Closed AGSPhoenix closed 5 years ago
users are starting to post colliding images
Did the files have the same size and pixel dimensions too?
In every case I've seen, yes. I'm not sure if that's an inherent property of the collision-generating techniques, but in both the post I linked and this collision, they were the same. (Edit: Forgot to mention, these two images were archived correctly because they are on different boards, and asagi only dedupes within a board.)
If you'd like to examine the original files for the first post, they're available here: https://www.rogdham.net/2017/03/12/gif-md5-hashquine.en
This is not something that occurs naturally often enough to be an issue. Double checking the size and dimensions should be enough to detect accidental collisions.
For now, having sha256 would be a 'nice to have'. As long as the MD5 collision attacks require specially crafting both images, it would take a lot of autism to exploit just to keep one image from being archived.
sha256 hashes would also provide us with some other media storage benefits I haven't gone into, but if it's not something you want to add lightly, go ahead and close the issue; it won't be a major blow for us.
Alrighty, I'll be closing this. It's unfortunately not something we can realistically add just because of archives.

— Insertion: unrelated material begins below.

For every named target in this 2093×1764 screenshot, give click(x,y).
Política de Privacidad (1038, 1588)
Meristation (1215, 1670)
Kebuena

At least not for now.
MD5 collision attacks are easy enough nowadays that users are starting to post colliding images, and the archives are just reusing the image posted first. There's no good way to prevent this on the archiver side; downloading every image and computing the hash ourselves would be an enormous waste of resources, perceptual hashing of the thumbnails would be complicated and error prone.
If the API provided a SHA256 hash, checking that would basically eliminate this problem.